§ **PROVIDED ENTRIES**:
=-=-=-=-=
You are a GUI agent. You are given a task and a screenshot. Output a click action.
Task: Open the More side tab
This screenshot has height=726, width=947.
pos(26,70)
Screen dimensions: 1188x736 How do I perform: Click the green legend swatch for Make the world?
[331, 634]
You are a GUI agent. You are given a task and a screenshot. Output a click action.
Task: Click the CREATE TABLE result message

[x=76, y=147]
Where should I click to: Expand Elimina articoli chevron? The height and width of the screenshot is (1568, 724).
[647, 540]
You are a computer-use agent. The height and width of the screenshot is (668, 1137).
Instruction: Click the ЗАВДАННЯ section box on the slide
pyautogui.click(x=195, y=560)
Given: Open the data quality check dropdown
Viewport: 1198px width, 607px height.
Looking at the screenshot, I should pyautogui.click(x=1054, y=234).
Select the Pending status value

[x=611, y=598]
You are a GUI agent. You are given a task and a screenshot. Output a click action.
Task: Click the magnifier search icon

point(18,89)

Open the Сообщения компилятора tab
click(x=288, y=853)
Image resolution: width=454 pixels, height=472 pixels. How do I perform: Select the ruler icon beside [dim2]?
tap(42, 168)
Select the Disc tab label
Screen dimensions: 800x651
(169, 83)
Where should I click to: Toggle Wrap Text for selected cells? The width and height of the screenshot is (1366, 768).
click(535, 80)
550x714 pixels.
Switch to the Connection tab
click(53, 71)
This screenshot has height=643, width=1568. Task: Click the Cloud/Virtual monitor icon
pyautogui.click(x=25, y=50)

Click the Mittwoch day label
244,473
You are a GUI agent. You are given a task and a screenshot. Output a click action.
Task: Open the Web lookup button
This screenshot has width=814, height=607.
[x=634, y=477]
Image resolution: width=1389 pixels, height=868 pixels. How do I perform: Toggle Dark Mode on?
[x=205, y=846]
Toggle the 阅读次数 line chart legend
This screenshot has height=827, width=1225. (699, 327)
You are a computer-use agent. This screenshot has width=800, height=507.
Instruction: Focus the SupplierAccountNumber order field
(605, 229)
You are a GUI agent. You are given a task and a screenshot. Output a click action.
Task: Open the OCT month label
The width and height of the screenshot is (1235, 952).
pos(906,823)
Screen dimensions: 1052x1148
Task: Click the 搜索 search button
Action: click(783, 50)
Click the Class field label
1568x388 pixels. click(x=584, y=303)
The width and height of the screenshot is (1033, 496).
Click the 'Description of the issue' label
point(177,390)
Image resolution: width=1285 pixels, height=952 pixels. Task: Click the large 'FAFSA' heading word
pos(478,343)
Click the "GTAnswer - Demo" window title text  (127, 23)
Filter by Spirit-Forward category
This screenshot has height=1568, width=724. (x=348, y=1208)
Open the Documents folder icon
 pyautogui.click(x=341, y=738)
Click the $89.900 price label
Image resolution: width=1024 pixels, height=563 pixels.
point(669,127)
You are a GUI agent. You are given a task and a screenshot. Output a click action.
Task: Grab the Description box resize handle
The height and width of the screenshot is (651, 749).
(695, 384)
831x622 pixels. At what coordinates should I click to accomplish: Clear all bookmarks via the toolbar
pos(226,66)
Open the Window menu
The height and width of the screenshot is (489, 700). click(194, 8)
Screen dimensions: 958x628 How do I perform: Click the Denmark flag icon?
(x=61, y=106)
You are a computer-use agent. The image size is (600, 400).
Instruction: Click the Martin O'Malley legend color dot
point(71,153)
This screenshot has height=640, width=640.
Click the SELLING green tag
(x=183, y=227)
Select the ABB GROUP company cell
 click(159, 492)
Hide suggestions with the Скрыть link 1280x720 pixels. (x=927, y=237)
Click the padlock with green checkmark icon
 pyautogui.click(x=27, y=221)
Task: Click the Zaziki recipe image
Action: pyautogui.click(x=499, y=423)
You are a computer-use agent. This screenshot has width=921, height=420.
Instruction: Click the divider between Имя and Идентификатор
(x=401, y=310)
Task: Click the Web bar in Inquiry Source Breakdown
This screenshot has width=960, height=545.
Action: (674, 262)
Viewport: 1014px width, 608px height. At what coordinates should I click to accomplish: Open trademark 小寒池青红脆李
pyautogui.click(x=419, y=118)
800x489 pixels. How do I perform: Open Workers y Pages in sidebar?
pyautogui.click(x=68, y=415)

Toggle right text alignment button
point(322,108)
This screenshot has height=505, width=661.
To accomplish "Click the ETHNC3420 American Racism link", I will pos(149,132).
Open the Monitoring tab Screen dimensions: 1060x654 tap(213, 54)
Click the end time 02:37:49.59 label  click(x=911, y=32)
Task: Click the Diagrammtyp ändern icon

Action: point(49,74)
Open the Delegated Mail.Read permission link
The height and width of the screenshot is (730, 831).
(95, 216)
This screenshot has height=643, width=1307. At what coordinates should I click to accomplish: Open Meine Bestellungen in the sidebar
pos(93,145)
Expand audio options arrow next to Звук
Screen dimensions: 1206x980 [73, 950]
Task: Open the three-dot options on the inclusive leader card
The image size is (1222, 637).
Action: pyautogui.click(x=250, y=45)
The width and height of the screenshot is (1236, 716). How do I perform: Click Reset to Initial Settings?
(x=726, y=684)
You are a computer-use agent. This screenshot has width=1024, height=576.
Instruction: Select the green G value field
=-=-=-=-=
§ **WHAT YOU SHOULD DO**: The records given above are to be repeated in full, exactly.

§ **SOLVED PROBLEM**:
You are a GUI agent. You are given a task and a screenshot. Output a click action.
Task: Open the More side tab
This screenshot has height=726, width=947.
pos(26,70)
Screen dimensions: 1188x736 How do I perform: Click the green legend swatch for Make the world?
[331, 634]
You are a GUI agent. You are given a task and a screenshot. Output a click action.
Task: Click the CREATE TABLE result message

[x=76, y=147]
Where should I click to: Expand Elimina articoli chevron? The height and width of the screenshot is (1568, 724).
[647, 540]
You are a computer-use agent. The height and width of the screenshot is (668, 1137).
Instruction: Click the ЗАВДАННЯ section box on the slide
pyautogui.click(x=195, y=560)
Given: Open the data quality check dropdown
Viewport: 1198px width, 607px height.
Looking at the screenshot, I should pyautogui.click(x=1054, y=234).
Select the Pending status value

[x=611, y=598]
You are a GUI agent. You are given a task and a screenshot. Output a click action.
Task: Click the magnifier search icon

point(18,89)

Open the Сообщения компилятора tab
click(x=288, y=853)
Image resolution: width=454 pixels, height=472 pixels. How do I perform: Select the ruler icon beside [dim2]?
tap(42, 168)
Select the Disc tab label
Screen dimensions: 800x651
(169, 83)
Where should I click to: Toggle Wrap Text for selected cells? The width and height of the screenshot is (1366, 768).
click(535, 80)
550x714 pixels.
Switch to the Connection tab
click(53, 71)
This screenshot has height=643, width=1568. Task: Click the Cloud/Virtual monitor icon
pyautogui.click(x=25, y=50)

Click the Mittwoch day label
244,473
You are a GUI agent. You are given a task and a screenshot. Output a click action.
Task: Open the Web lookup button
This screenshot has width=814, height=607.
[x=634, y=477]
Image resolution: width=1389 pixels, height=868 pixels. How do I perform: Toggle Dark Mode on?
[x=205, y=846]
Toggle the 阅读次数 line chart legend
This screenshot has height=827, width=1225. (699, 327)
You are a computer-use agent. This screenshot has width=800, height=507.
Instruction: Focus the SupplierAccountNumber order field
(605, 229)
You are a GUI agent. You are given a task and a screenshot. Output a click action.
Task: Open the OCT month label
The width and height of the screenshot is (1235, 952).
pos(906,823)
Screen dimensions: 1052x1148
Task: Click the 搜索 search button
Action: click(783, 50)
Click the Class field label
1568x388 pixels. click(x=584, y=303)
The width and height of the screenshot is (1033, 496).
Click the 'Description of the issue' label
point(177,390)
Image resolution: width=1285 pixels, height=952 pixels. Task: Click the large 'FAFSA' heading word
pos(478,343)
Click the "GTAnswer - Demo" window title text  (127, 23)
Filter by Spirit-Forward category
This screenshot has height=1568, width=724. (x=348, y=1208)
Open the Documents folder icon
 pyautogui.click(x=341, y=738)
Click the $89.900 price label
Image resolution: width=1024 pixels, height=563 pixels.
point(669,127)
You are a GUI agent. You are given a task and a screenshot. Output a click action.
Task: Grab the Description box resize handle
The height and width of the screenshot is (651, 749).
(695, 384)
831x622 pixels. At what coordinates should I click to accomplish: Clear all bookmarks via the toolbar
pos(226,66)
Open the Window menu
The height and width of the screenshot is (489, 700). click(194, 8)
Screen dimensions: 958x628 How do I perform: Click the Denmark flag icon?
(x=61, y=106)
You are a computer-use agent. The image size is (600, 400).
Instruction: Click the Martin O'Malley legend color dot
point(71,153)
This screenshot has height=640, width=640.
Click the SELLING green tag
(x=183, y=227)
Select the ABB GROUP company cell
 click(159, 492)
Hide suggestions with the Скрыть link 1280x720 pixels. (x=927, y=237)
Click the padlock with green checkmark icon
 pyautogui.click(x=27, y=221)
Task: Click the Zaziki recipe image
Action: pyautogui.click(x=499, y=423)
You are a computer-use agent. This screenshot has width=921, height=420.
Instruction: Click the divider between Имя and Идентификатор
(x=401, y=310)
Task: Click the Web bar in Inquiry Source Breakdown
This screenshot has width=960, height=545.
Action: (674, 262)
Viewport: 1014px width, 608px height. At what coordinates should I click to accomplish: Open trademark 小寒池青红脆李
pyautogui.click(x=419, y=118)
800x489 pixels. How do I perform: Open Workers y Pages in sidebar?
pyautogui.click(x=68, y=415)

Toggle right text alignment button
point(322,108)
This screenshot has height=505, width=661.
To accomplish "Click the ETHNC3420 American Racism link", I will pos(149,132).
Open the Monitoring tab Screen dimensions: 1060x654 tap(213, 54)
Click the end time 02:37:49.59 label  click(x=911, y=32)
Task: Click the Diagrammtyp ändern icon

Action: point(49,74)
Open the Delegated Mail.Read permission link
The height and width of the screenshot is (730, 831).
(95, 216)
This screenshot has height=643, width=1307. At what coordinates should I click to accomplish: Open Meine Bestellungen in the sidebar
pos(93,145)
Expand audio options arrow next to Звук
Screen dimensions: 1206x980 [73, 950]
Task: Open the three-dot options on the inclusive leader card
The image size is (1222, 637).
Action: pyautogui.click(x=250, y=45)
The width and height of the screenshot is (1236, 716). How do I perform: Click Reset to Initial Settings?
(x=726, y=684)
You are a computer-use agent. This screenshot has width=1024, height=576.
Instruction: Select the green G value field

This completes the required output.